Starting at the first line of the material and going on through the line with "The height and", write out each line verbatim.

> _Data in this exercise_
____
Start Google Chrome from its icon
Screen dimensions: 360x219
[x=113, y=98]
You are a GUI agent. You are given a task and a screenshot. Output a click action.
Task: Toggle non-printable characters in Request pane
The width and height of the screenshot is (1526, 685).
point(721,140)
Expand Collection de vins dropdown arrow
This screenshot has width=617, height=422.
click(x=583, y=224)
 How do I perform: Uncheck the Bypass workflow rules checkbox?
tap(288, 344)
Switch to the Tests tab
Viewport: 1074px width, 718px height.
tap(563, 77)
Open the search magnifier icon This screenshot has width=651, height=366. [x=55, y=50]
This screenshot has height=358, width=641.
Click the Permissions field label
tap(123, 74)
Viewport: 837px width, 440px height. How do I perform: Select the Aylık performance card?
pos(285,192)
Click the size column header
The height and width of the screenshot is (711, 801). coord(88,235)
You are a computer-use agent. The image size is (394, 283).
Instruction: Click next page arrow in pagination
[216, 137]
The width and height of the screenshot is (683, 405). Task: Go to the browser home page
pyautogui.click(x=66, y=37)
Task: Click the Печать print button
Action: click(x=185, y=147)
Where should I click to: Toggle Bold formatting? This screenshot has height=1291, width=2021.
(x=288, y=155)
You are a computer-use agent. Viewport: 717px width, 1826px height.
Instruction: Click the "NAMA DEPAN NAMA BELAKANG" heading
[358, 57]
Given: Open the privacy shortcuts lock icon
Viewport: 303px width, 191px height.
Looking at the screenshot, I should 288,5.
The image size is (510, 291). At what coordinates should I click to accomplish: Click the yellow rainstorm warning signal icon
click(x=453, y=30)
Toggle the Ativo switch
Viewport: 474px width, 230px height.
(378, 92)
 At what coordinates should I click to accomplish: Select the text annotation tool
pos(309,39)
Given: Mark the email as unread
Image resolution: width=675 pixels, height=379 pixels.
____
> _The completed task_
Start Google Chrome from its icon
Screen dimensions: 360x219
[x=113, y=98]
You are a GUI agent. You are given a task and a screenshot. Output a click action.
Task: Toggle non-printable characters in Request pane
The width and height of the screenshot is (1526, 685).
point(721,140)
Expand Collection de vins dropdown arrow
This screenshot has width=617, height=422.
click(x=583, y=224)
 How do I perform: Uncheck the Bypass workflow rules checkbox?
tap(288, 344)
Switch to the Tests tab
Viewport: 1074px width, 718px height.
tap(563, 77)
Open the search magnifier icon This screenshot has width=651, height=366. [x=55, y=50]
This screenshot has height=358, width=641.
Click the Permissions field label
tap(123, 74)
Viewport: 837px width, 440px height. How do I perform: Select the Aylık performance card?
pos(285,192)
Click the size column header
The height and width of the screenshot is (711, 801). coord(88,235)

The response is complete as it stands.